October 25, 2008
CBOT Soy Review on Friday: Falls on equities pressure; volatile Trade


Chicago Board of Trade soybean futures were carried away by the bearish din of tumbling equities and crude oil Friday, ending lower in a volatile trading session.


November soybeans ended 20 3/4 cents lower at US$8.63 3/4, after trading as low as US$8.45 and as high as US$9.01. Jan soybeans finished down 21 1/2 cents at US$8.67 a bushel.


December soymeal settled 70 cents lower at US$268.30 per short tonne, and December soyoil finished 135 points higher at 31.47 cents per pound.


Most commodities were lower Friday, as liquidation continued and U.S. stocks fell sharply. Traders are anticipating depressed demand due to a worldwide recession.


Soybeans had rallied after losses on the open, and were trading higher for part of the day thanks to some fundamental support and trimmed losses in equities.


"We're trying to separate some core fundamentals from outside markets, but it's tough to hold gains when outside markets are getting hammered," a CBOT floor trader said. "We're trying to gain some traction from the lows of last week."


But, he added, in the current environment of market volatility, selling is inevitable as "people are scared to hold their positions overnight."


The market does have some supportive developments, traders said, including strong export sales reported this week.


The trade is "starting to recognize export demand as evidenced by the export sales numbers reported yesterday and today's sale to China," said John Kleist, broker/analyst with Allendale. "The market's having a little more confidence in demand."


Wet, cold weather is also supporting the market, delaying harvest and in some cases shattering pods, traders said. A trader said that soybean yields are coming in below expectations, according to field reports.


DTN Meteorlogix said a windy and cold weather pattern will develop in the central U.S. during the first half of next week, with temperatures 10 to 12 degrees below normal. Drier and warmer conditions more favorable to harvest are expected in the second half of next week.

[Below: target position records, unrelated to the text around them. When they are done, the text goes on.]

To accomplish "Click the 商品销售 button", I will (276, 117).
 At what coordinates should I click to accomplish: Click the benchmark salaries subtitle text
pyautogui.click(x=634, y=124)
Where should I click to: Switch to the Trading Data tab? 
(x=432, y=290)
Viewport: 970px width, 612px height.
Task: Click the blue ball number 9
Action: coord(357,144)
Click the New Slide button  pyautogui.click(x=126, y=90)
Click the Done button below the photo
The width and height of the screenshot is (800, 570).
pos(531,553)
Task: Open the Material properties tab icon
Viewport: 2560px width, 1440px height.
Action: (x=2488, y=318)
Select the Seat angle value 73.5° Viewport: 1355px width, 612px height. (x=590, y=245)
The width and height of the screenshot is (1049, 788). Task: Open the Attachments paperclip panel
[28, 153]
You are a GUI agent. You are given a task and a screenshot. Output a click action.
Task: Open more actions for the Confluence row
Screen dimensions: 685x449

Farmers' refusal to sell at the current low prices is strengthening basis, another supportive factor in the market, traders said.


Farm Futures said the market showed great "resilience" Friday, with the close well off session lows, "suggesting a bottoming action despite ongoing weakness in the financial markets."


Funds bought an estimated 1,000 lots of soymeal and sold an estimated 2,000 lots in soyoil.